がん光免疫療法、第3相臨床試験LUZERA-301も実施中

 楽天メディカル社は6月3日に、局所再発頭頸部がんを対象としたRM-1929によるがん光免疫療法の第2a相臨床試験の結果をASCOで発表しました。全奏効率43%、有害事象も限定的で、全般的に良好な忍容性でした。

 本治験では、複数の前治療歴がある再発頭頸部がん患者さん30人に対して、RM-1929によるがん光免疫療法が行われました。その結果、全奏効率は43%で、そのうち完全奏功が13%、部分奏功が30%でした。無増悪生存期間の中央値は5.2か月、全生存期間の中央値は9.3か月でした。重篤な有害事象が確認された患者さんは43.3%で、そのうちRM-1929による光免疫療法との関連性が考えられる患者さんは10%でした。また同時に、がん光免疫療法の国際共同第3相臨床試験「LUZERA-301」の概要もASCOで発表されています。

 現在実施中のLUZERA-301試験は、1種類以上のプラチナ製剤をベースとした全身化学療法を含む、少なくとも2種類以上の治療歴のある局所再発頭頸部がんが対象です。RM-1929と同一成分のASP-1929を使った光免疫療法と医師が選択した標準療法を比較して、全生存期間、無増悪生存期間、客観的奏効率などで評価されます。米国、欧州、アジア太平洋地域の約275人の患者さんが対象となります。

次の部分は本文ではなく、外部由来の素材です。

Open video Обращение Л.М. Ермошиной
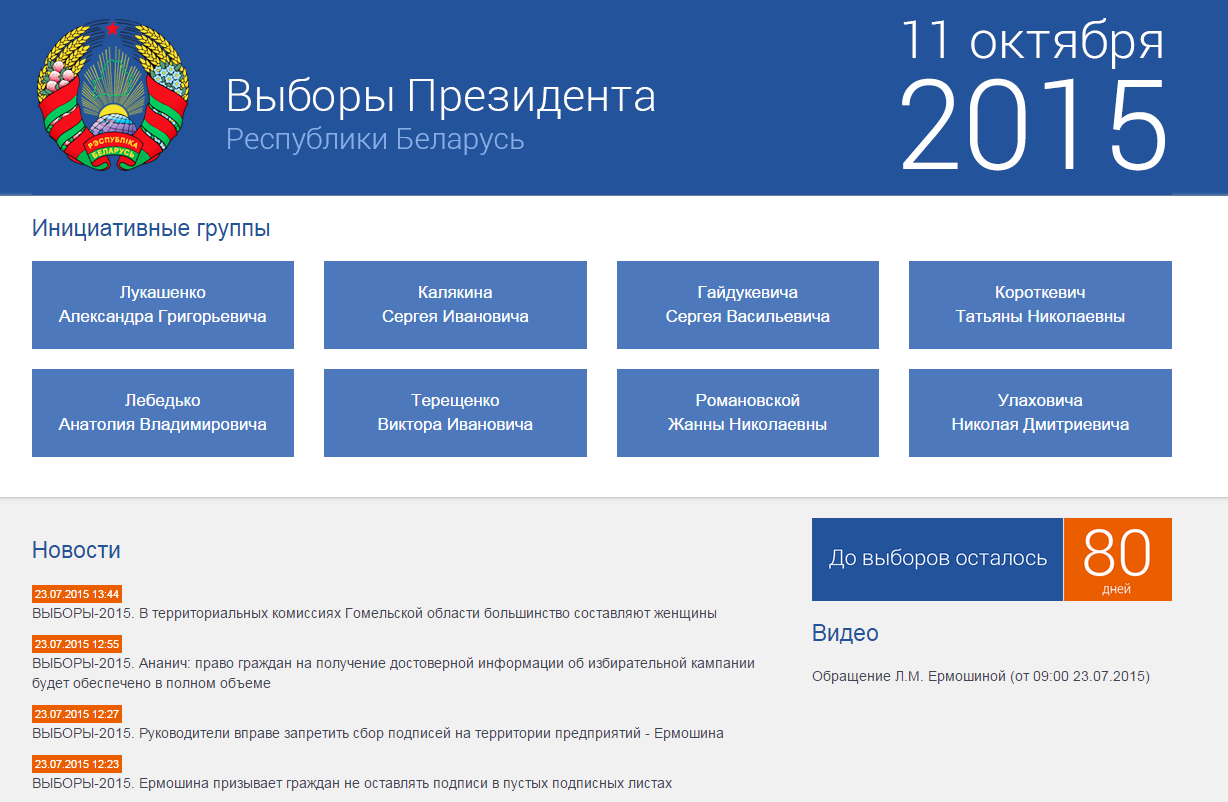The height and width of the screenshot is (802, 1228). pyautogui.click(x=980, y=677)
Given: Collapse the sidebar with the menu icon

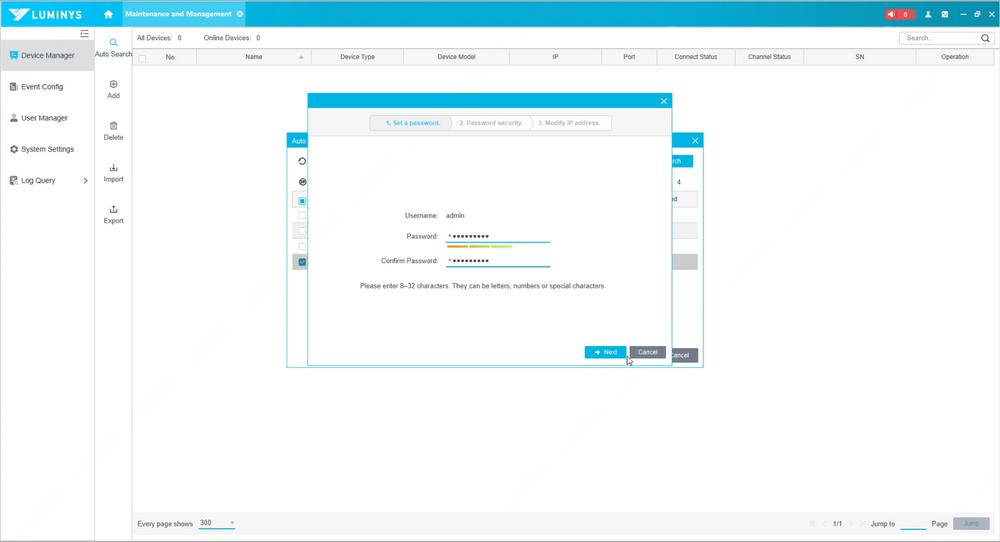Looking at the screenshot, I should pos(84,34).
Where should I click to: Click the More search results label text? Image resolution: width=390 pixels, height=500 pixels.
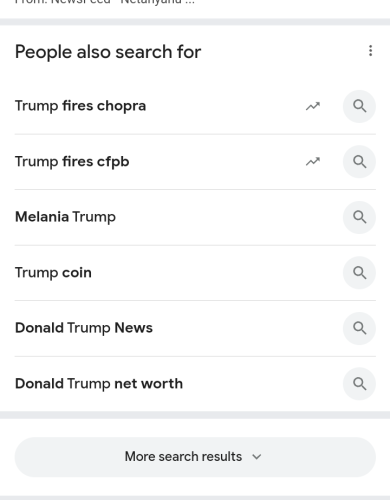pos(183,457)
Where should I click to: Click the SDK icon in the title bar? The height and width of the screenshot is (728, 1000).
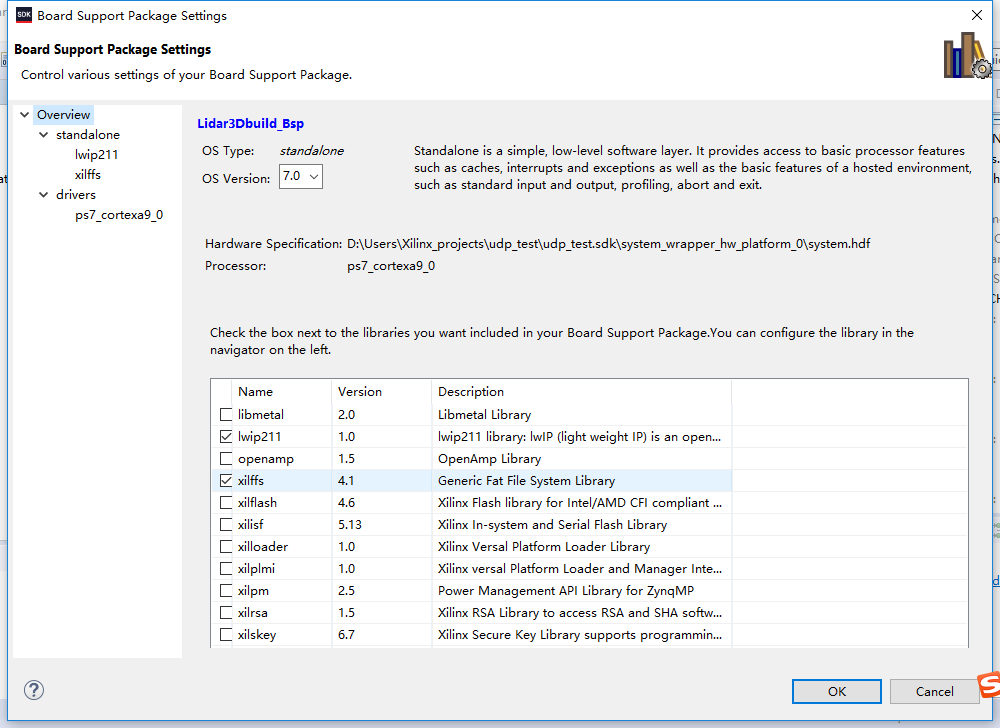[23, 15]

 がん光免疫療法は、EGFRと選択的に結合するセツキシマブ(製品名:アービタックス)に光吸収体であるIR-700を付加した複合体であるASP-1929を患者さんに投与したあと、赤外線を病変に照射することで、IR-700が赤外線に反応して発熱し、がん細胞の細胞膜が変性する仕組みにより、がん細胞を破壊する治療法です。また、破壊されたがん細胞は、免疫を誘導します。

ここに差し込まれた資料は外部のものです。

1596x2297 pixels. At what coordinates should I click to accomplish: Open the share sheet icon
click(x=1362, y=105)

 同社の副社長で臨床開発本部長であるJeannie Houは「私たちは、がん患者さんが抱える、治療に対するアンメットニーズに挑戦しています。今回発表された第Ⅱa相臨床試験の結果は、この挑戦を後押しする内容となりました。第Ⅱa相臨床試験の結果により、がん細胞を選択的に標的化する抗体を活用した薬剤と、局所照射を組み合わせることで、正常組織への影響を最小限に抑えた、頭頸部がんへの治療の可能性が示唆されました。この結果を踏まえ、次の国際共同第Ⅲ相臨床試験も期待したいと思います」と、述べています。